++++ Dataset content
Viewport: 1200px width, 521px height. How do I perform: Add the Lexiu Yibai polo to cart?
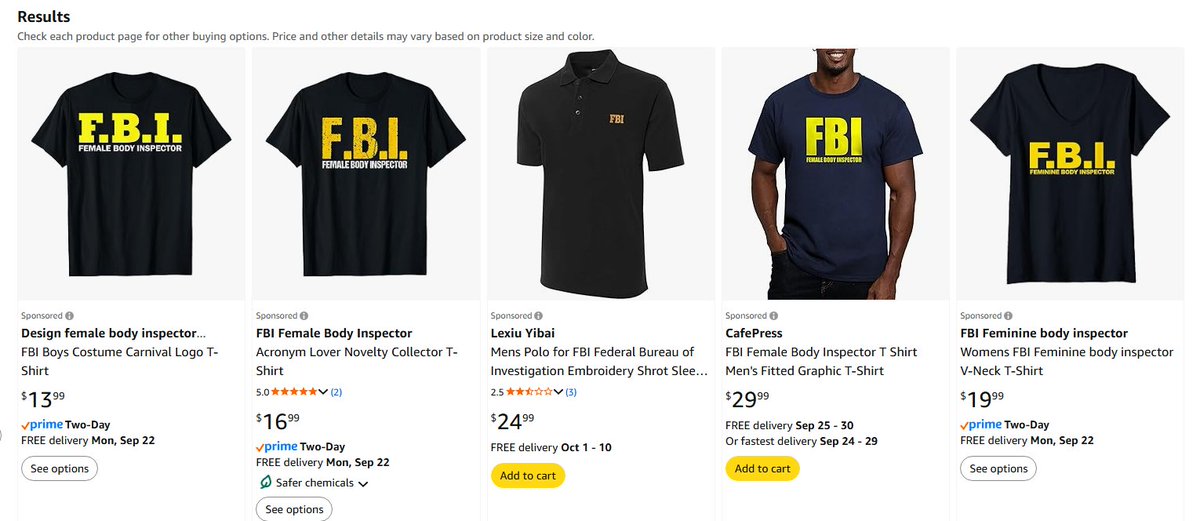tap(528, 476)
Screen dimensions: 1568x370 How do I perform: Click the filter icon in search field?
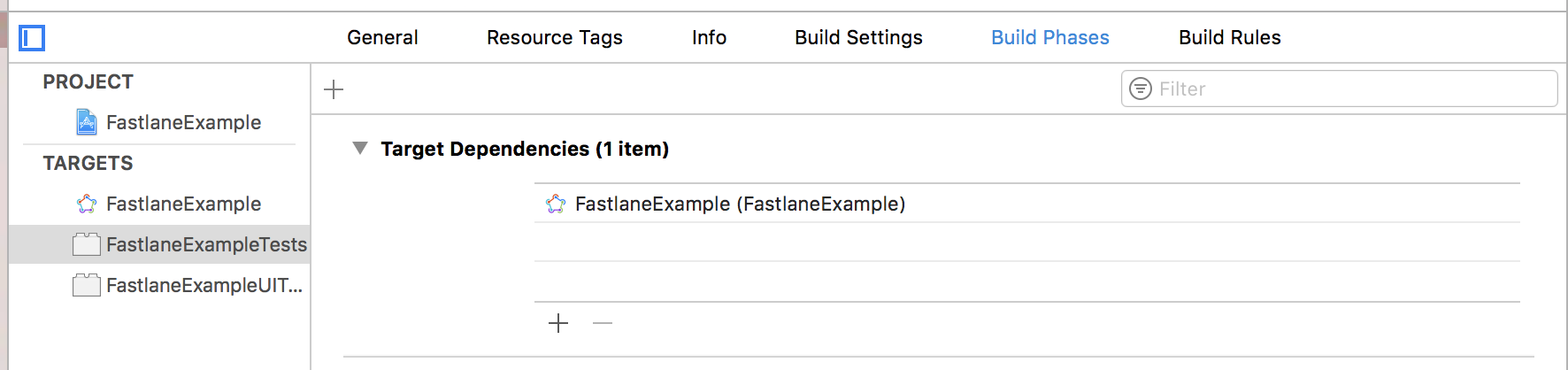pyautogui.click(x=1141, y=89)
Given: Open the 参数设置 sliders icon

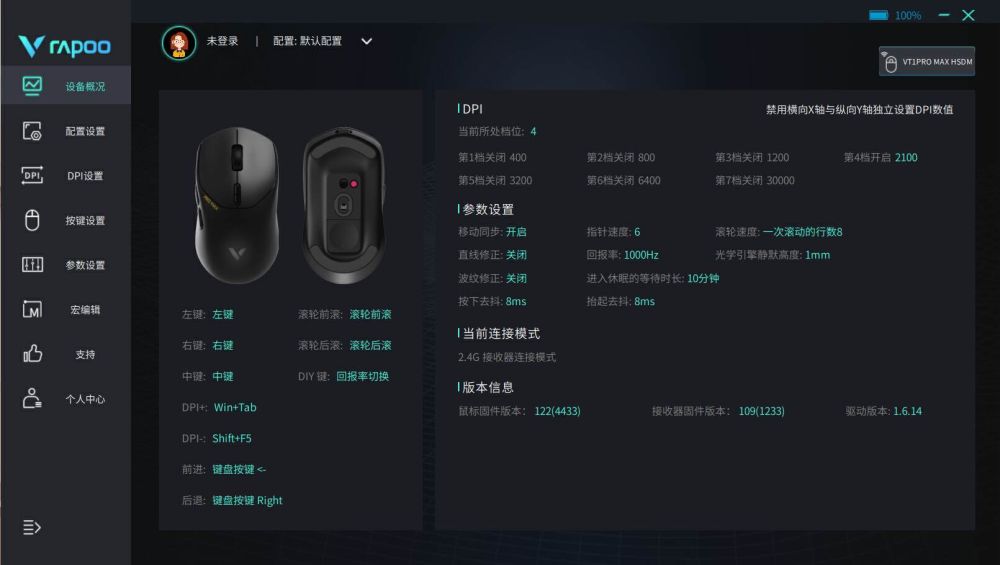Looking at the screenshot, I should coord(32,265).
++++++++
What the task asks –
Return all of the material exactly, without pictures.

Response area –
Viewport: 1200px width, 521px height. How do I perform: Add the Lexiu Yibai polo to cart?
tap(528, 476)
Screen dimensions: 1568x370 How do I perform: Click the filter icon in search field?
pyautogui.click(x=1141, y=89)
Given: Open the 参数设置 sliders icon

Looking at the screenshot, I should coord(32,265).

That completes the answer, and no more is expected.